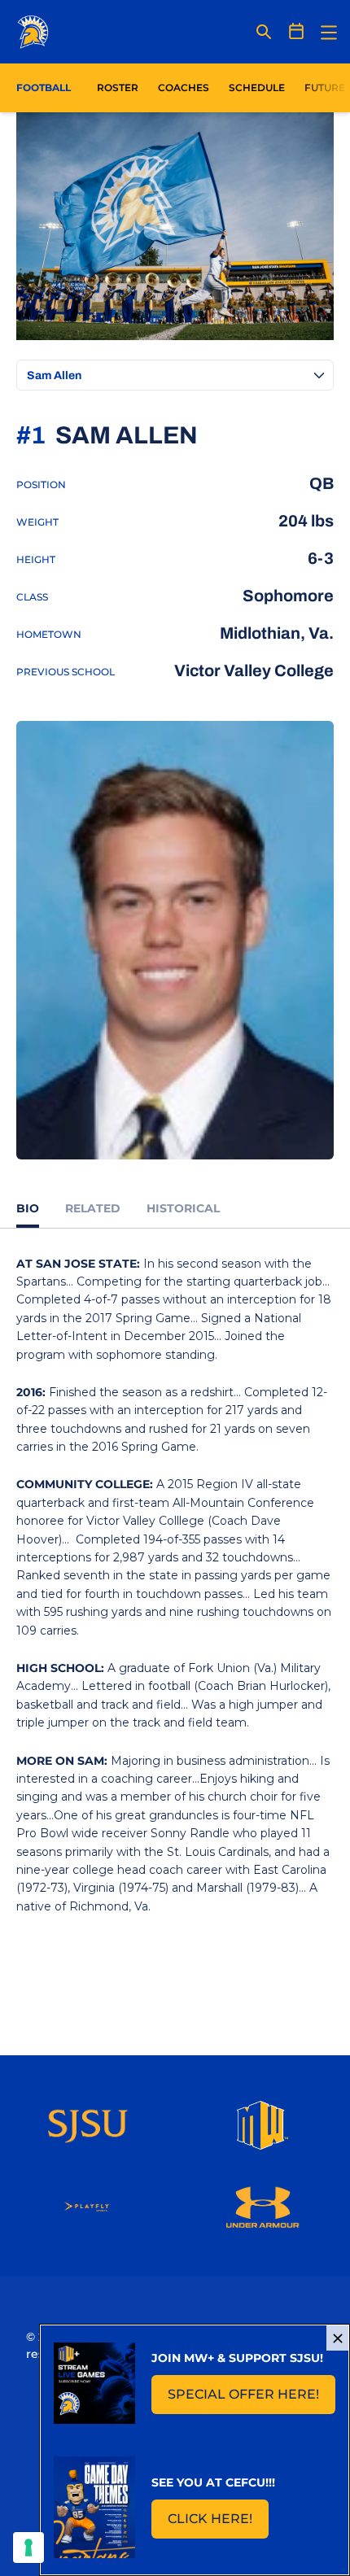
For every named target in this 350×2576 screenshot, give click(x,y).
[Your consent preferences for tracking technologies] (28, 2547)
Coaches (183, 87)
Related (92, 1208)
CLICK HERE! (218, 2523)
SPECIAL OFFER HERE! (251, 2399)
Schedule (257, 87)
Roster (117, 87)
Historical (183, 1208)
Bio (27, 1208)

*-*-*

▶ Assignment
Give back exactly the lines from the one that contains "CLICK HERE! (218, 2523)" to the end of the material, both ends kept, and no other line.

▶ Solution
CLICK HERE! (218, 2523)
SPECIAL OFFER HERE! (251, 2399)
Schedule (257, 87)
Roster (117, 87)
Historical (183, 1208)
Bio (27, 1208)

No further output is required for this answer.